From: Dave Chinner <david@fromorbit.com>
To: Brian Foster <bfoster@redhat.com>
Cc: xfs@oss.sgi.com
Subject: Re: [PATCH RFC 1/2] xfs: return committed status from xfs_trans_roll()
Date: Wed, 29 Jul 2015 07:51:40 +1000	[thread overview]
Message-ID: <20150728215140.GC24249@dastard> (raw)
In-Reply-To: <20150728134006.GD38784@bfoster.bfoster>

On Tue, Jul 28, 2015 at 09:40:06AM -0400, Brian Foster wrote:
> On Tue, Jul 28, 2015 at 10:40:09AM +1000, Dave Chinner wrote:
> > [ reply to both patches in one reply, because it's related. ]
> > 
> > On Thu, Jul 23, 2015 at 04:13:29PM -0400, Brian Foster wrote:
> > > Some callers need to make error handling decisions based on whether the
> > > current transaction successfully committed or not. Rename
> > > xfs_trans_roll(), add a new parameter and provide a wrapper to preserve
> > > existing callers.
> > > 
> > > Signed-off-by: Brian Foster <bfoster@redhat.com>
> > > ---
> > >  fs/xfs/xfs_trans.c | 15 +++++++++++++--
> > >  fs/xfs/xfs_trans.h |  1 +
> > >  2 files changed, 14 insertions(+), 2 deletions(-)
> > > 
> > > diff --git a/fs/xfs/xfs_trans.c b/fs/xfs/xfs_trans.c
> > > index 0582a27..a0ab1da 100644
> > > --- a/fs/xfs/xfs_trans.c
> > > +++ b/fs/xfs/xfs_trans.c
> > > @@ -1019,9 +1019,10 @@ xfs_trans_cancel(
> > >   * chunk we've been working on and get a new transaction to continue.
> > >   */
> > >  int
> > > -xfs_trans_roll(
> > > +__xfs_trans_roll(
> > >  	struct xfs_trans	**tpp,
> > > -	struct xfs_inode	*dp)
> > > +	struct xfs_inode	*dp,
> > > +	int			*committed)
> > >  {
> > >  	struct xfs_trans	*trans;
> > >  	struct xfs_trans_res	tres;
> > > @@ -1052,6 +1053,7 @@ xfs_trans_roll(
> > >  	if (error)
> > >  		return error;
> > 
> > So here we return committed = 0, error != 0.
> > 
> > >  
> > > +	*committed = 1;
> > >  	trans = *tpp;
> > 
> > And from here on in we return committed = 1 regardless of the error.
> > 
> > So looking at the next patch in xfs_bmap_finish():
> > 
> > >  			free->xbfi_blockcount);
> > >  
> > > -	error = xfs_trans_roll(tp, NULL);
> > > -	*committed = 1;
> > > +	error = __xfs_trans_roll(tp, NULL, committed);
> > > +
> > >  	/*
> > > -	 * We have a new transaction, so we should return committed=1,
> > > -	 * even though we're returning an error.
> > > +	 * We have a new transaction, so we should return committed=1, even
> > > +	 * though we're returning an error. If an error was returned after the
> > > +	 * original transaction was committed, defer the error handling until
> > > +	 * the EFD is logged. We do this because a committed EFI requires an EFD
> > > +	 * transaction to be processed to ensure the EFI is released.
> > >  	 */
> > > -	if (error)
> > > +	if (error && *committed == 0) {
> > > +		*committed = 1;
> > >  		return error;
> > > +	}
> > 
> > So if we failed to commit the EFI, we say we did and then return.
> > Why do we need to do that?
> > 
> > /me goes an looks at all the callers.
> > 
> > Hmm - only xfs_itruncate_extents() relies on that behaviour, but it
> > could just as easily do an inode join on error, because on success
> > the inode has already been joined to the new transaction by
> > xfs_trans_roll().
> > 
> 
> Interesting, though I don't follow why this caller even depends on it.
> It doesn't transfer lock ownership to the transaction. What difference
> does it make in the error path if the inode is joined?
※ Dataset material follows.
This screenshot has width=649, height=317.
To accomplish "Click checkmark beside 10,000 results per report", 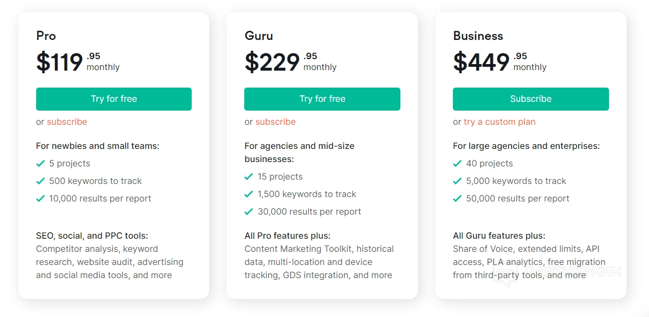I will [x=41, y=199].
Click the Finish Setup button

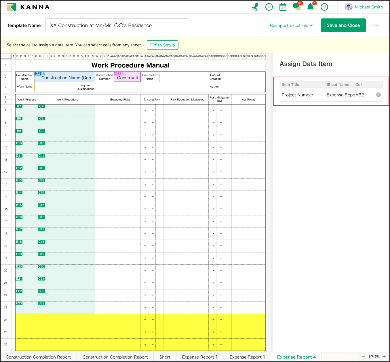[x=162, y=45]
Callers of xfs_itruncate_extents() expect it to be locked and joined
on return, even on error.

> > Looking further, we have quite a bit of inconsistency in the error
> > handling of xfs_bmap_finish() - some callers issue a
> > xfs_bmap_cancel() in the error path, and some don't. failing to
> > cancel the freelist on error looks to me like a memory leak, because
> > we don't free the extents from the free list until the EFD for the
> > extent has been logged. If we error out earlier, we still have items
> > on the free list that haven't been processed.
> > 
> > So it looks to me like we need fixes there.
> > 
> 
> Heh, not too surprising. I'll make a note to make a pass through these.
> 
> > Further, it appears to me that there is really one xfs_bmap_finish()
> > caller that requires the committed flag: xfs_qm_dqalloc(). All the
> > others either use it for an assert or joining the inode to the
> > transaction when committed = 1, which xfs_trans_roll() will have
> > already done if we return committed = 1....
> > 
> 
> Assuming xfs_trans_reserve() hasn't failed, which could cause *committed
> == 1 without the inode joined. We could probably change this in
> __xfs_trans_roll() since the inode is presumably already locked.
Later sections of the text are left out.